TASK DESCRIPTION:
The word to find is "agent". State how many lines below contain it, giving only the number.

(ENTRIES SUPPLIED begins)

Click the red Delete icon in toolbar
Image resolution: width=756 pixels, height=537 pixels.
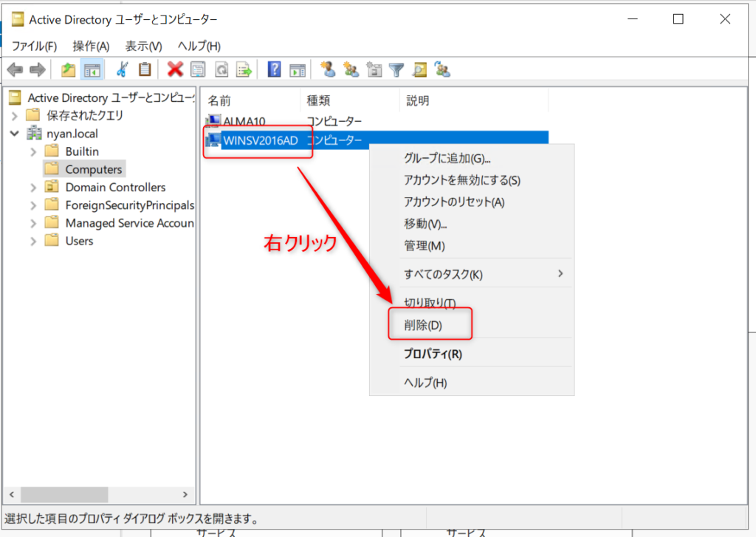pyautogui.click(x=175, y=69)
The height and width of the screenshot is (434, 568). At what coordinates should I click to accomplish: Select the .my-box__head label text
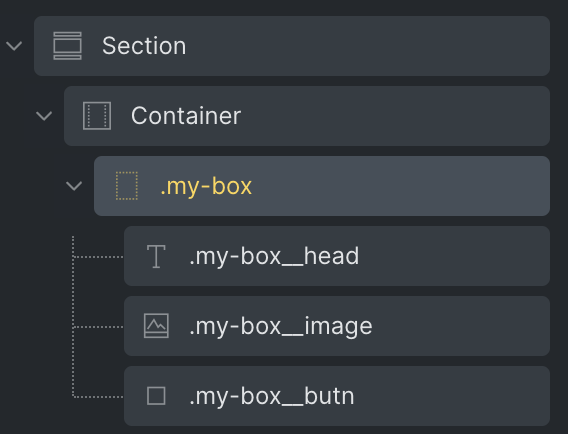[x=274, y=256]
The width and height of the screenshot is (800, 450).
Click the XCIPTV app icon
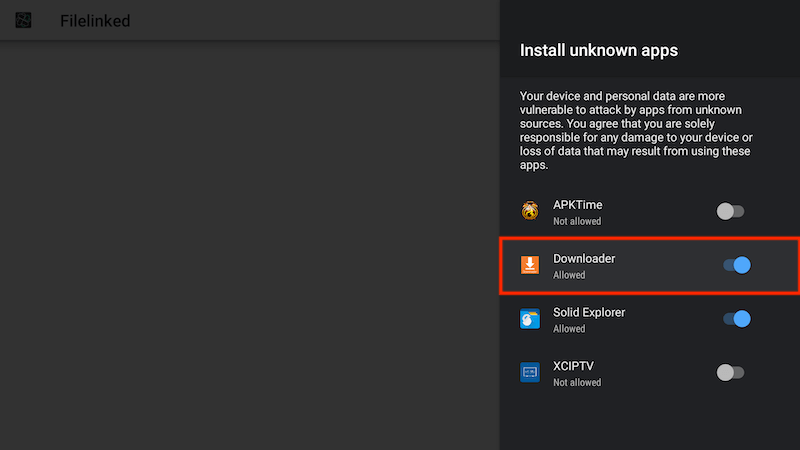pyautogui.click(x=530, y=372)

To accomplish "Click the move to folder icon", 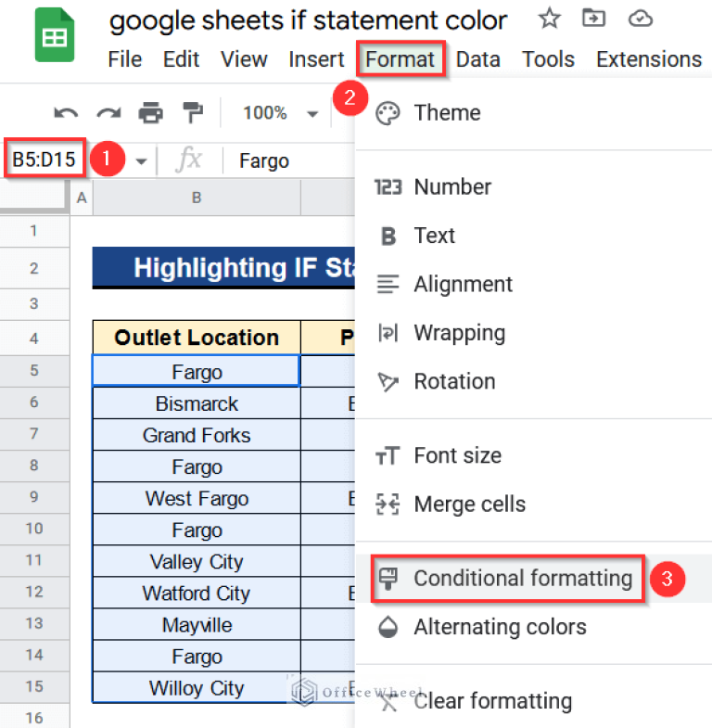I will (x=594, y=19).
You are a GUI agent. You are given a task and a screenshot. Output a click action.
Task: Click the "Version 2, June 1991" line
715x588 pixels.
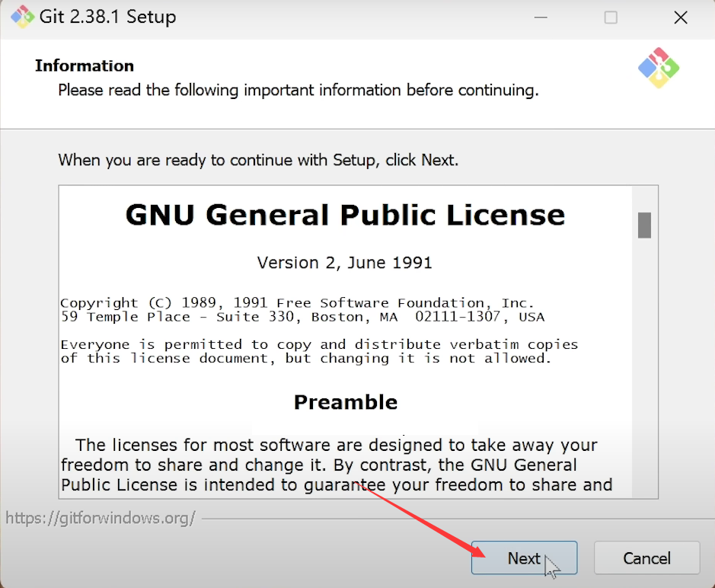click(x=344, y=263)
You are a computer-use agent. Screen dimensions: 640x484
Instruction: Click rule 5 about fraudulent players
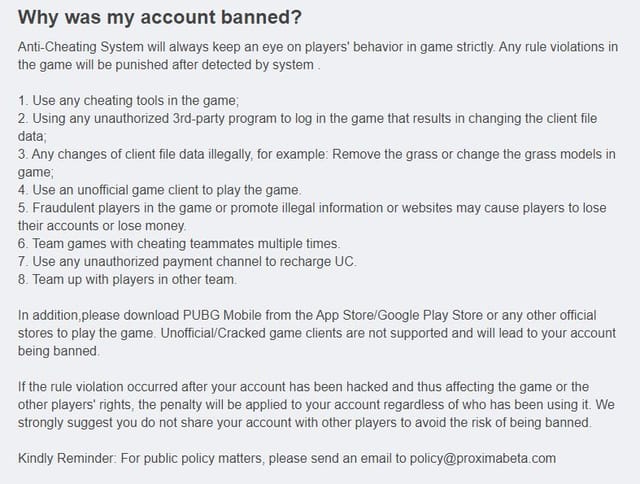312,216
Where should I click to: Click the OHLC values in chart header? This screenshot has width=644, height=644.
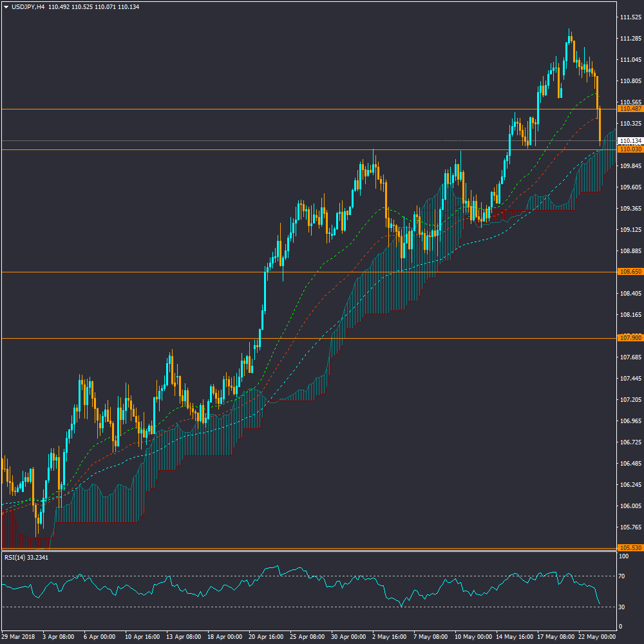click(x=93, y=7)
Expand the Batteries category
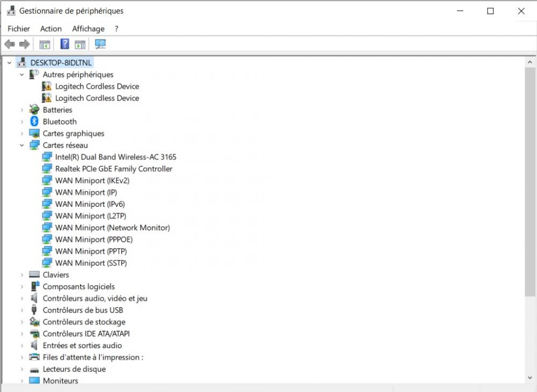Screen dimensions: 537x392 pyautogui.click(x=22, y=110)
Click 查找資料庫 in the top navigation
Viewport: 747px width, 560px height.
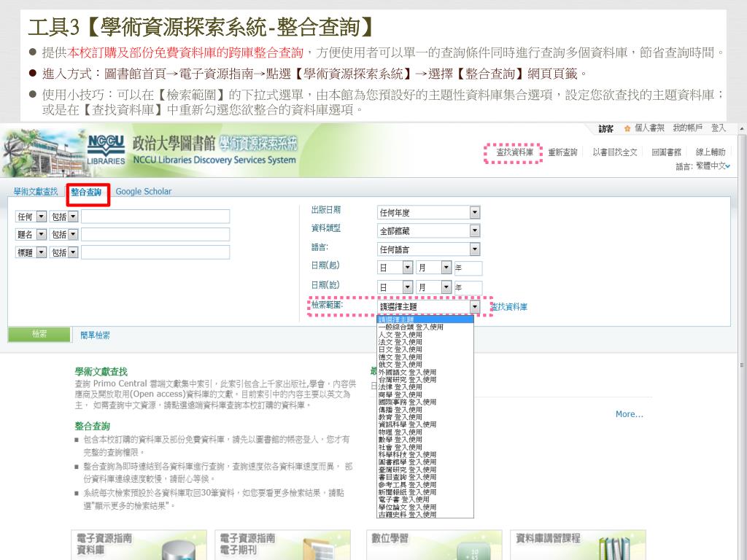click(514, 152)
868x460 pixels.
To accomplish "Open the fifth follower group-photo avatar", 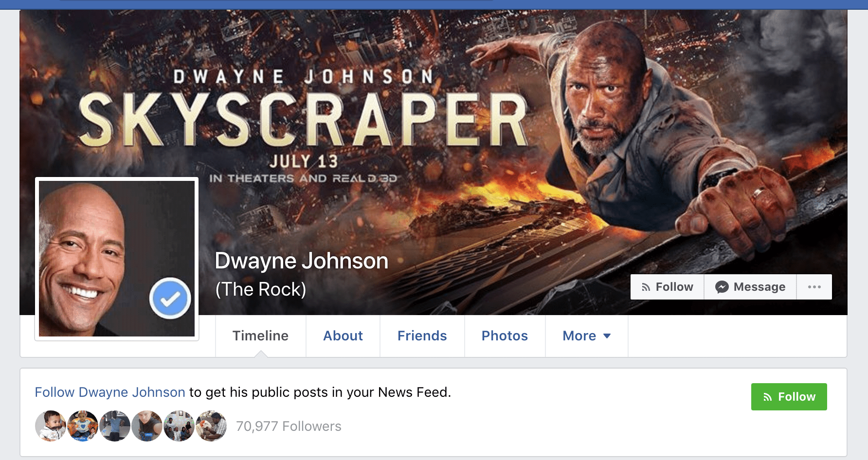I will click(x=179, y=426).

(ENTRIES SUPPLIED ends)

EXPECTED ANSWER:
2